GENEVA A clinical trial of an Ebola vaccine developed by Merck and NewLink has been halted temporarily as a precautionary measure after four patients complained of joint pains, the University of Geneva Hospital said on Thursday.
"They are all fine and being monitored regularly by the medical team leading the study," it said in a statement.
The trials will resume on Jan. 5, on up to 15 volunteers, after checks to ensure that the joint pain symptoms in hands and feet were "benign and temporary", the hospital said.
Fifty nine volunteers have been vaccinated so far in the
human safety trials in Geneva, which began on Nov. 10.
Scientists are racing to develop Ebola vaccines after the world's worst outbreak of the virus has killed more than 6,000 people in West Africa so far this year.
Separately, safety data from a trial of a GlaxoSmithKline Ebola vaccine on 120 volunteers is "satisfactory", the University of Lausanne Hospital said on Thursday.
The first results of the Lausanne hospital's trial of the GSK vaccine and whether it provides immunity against the virus are expected by the end of December, the university said in a statement.

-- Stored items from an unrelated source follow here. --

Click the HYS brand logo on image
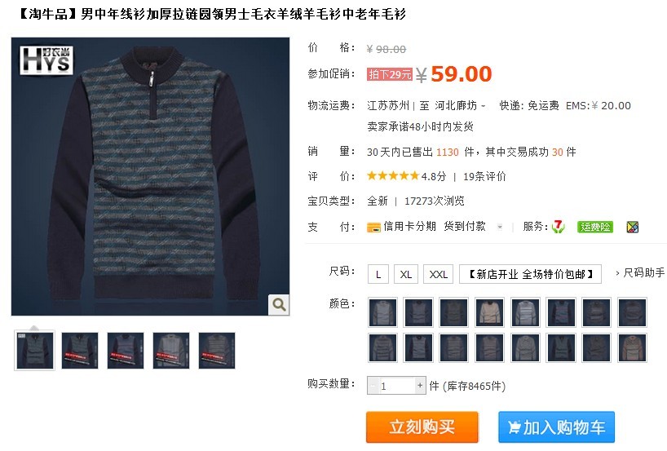 pyautogui.click(x=46, y=60)
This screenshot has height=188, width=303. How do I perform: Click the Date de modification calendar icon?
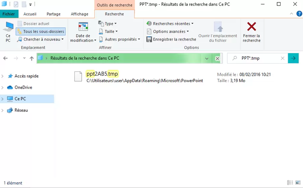pos(83,27)
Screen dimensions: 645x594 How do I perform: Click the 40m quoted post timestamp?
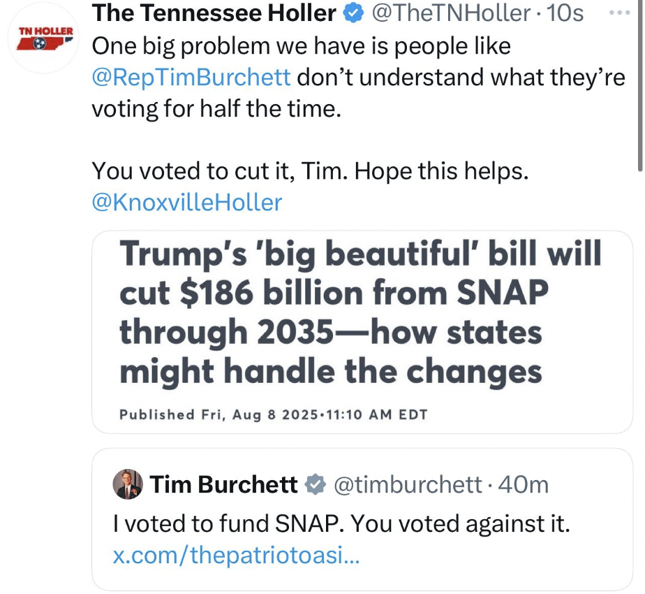(524, 484)
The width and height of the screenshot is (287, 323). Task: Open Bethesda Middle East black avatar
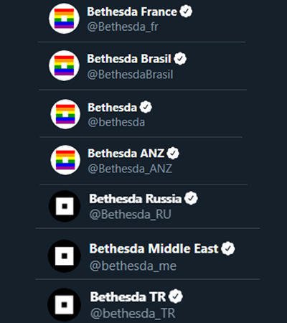click(65, 256)
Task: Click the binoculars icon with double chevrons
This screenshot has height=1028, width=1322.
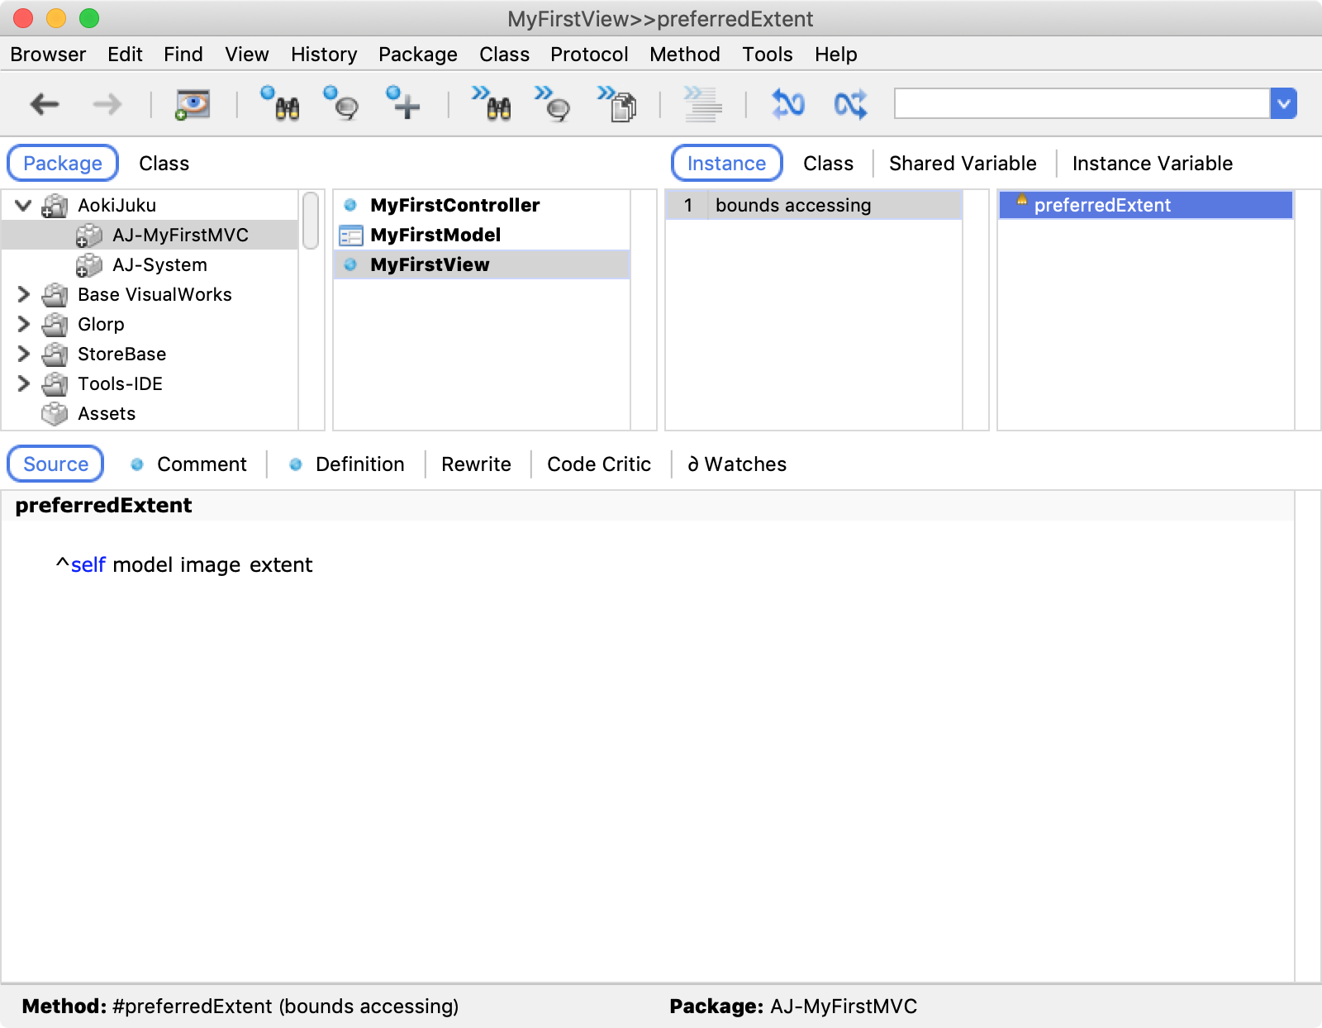Action: (x=492, y=104)
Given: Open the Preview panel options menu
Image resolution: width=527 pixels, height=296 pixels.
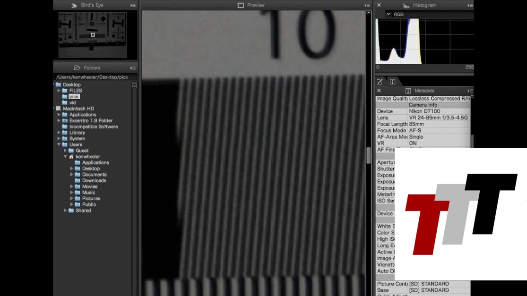Looking at the screenshot, I should click(367, 5).
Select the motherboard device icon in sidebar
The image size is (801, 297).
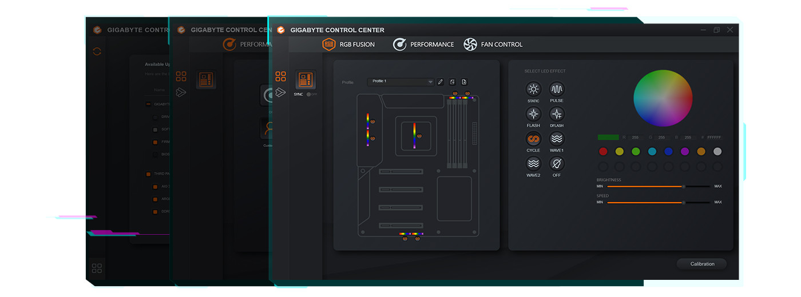(306, 80)
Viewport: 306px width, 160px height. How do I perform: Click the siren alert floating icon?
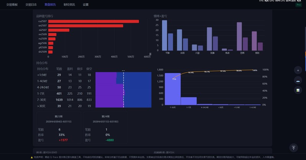pyautogui.click(x=298, y=80)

"The safety data looked satisfactory so far," said Professor Blaise Genton, who is leading the GSK trial in Lausanne. "General symptoms such as fever might be slightly more frequent, though no serious adverse event has been observed so far."
Scientists reported on Nov. 26 in the New England Journal of Medicine that another version of the experimental GSK vaccine caused no serious side effects and produced an immune response in all 20 healthy volunteers who received it in an early-stage trial.
The Geneva researchers reported on Dec. 2 that the first people vaccinated with the Merck-NewLink shot had seen no serious side effects, but a few had mild fever.
On Thursday, the team said that four patients had reported joint pains in the second week that had lasted a few days. Before it was suspended, this first phase of the trial had been due to continue for another week.
"The Geneva team has decided to allow time to understand what is happening. This precaution of momentarily suspending the trial is usual and classic in all clinical trials," the team said.
It was in close contact with researchers in the United States, Germany, Canada and Gabon who are carrying out the same trial on the Merck-NewLink vaccine, it said. "These centers have not observed symptoms of inflammation in their volunteers to date."
Marie-Paule Kieny, vaccine expert at the World Health Organization, said that the delay to the Merck-NewLink trial would allow time to see how widespread the problems are, but the trial should then be able to continue as originally planned.
"It's not a setback, not at all," Kieny told a briefing.
GAVI, the global vaccines alliance, pledged $300 million on Thursday to buy Ebola vaccines.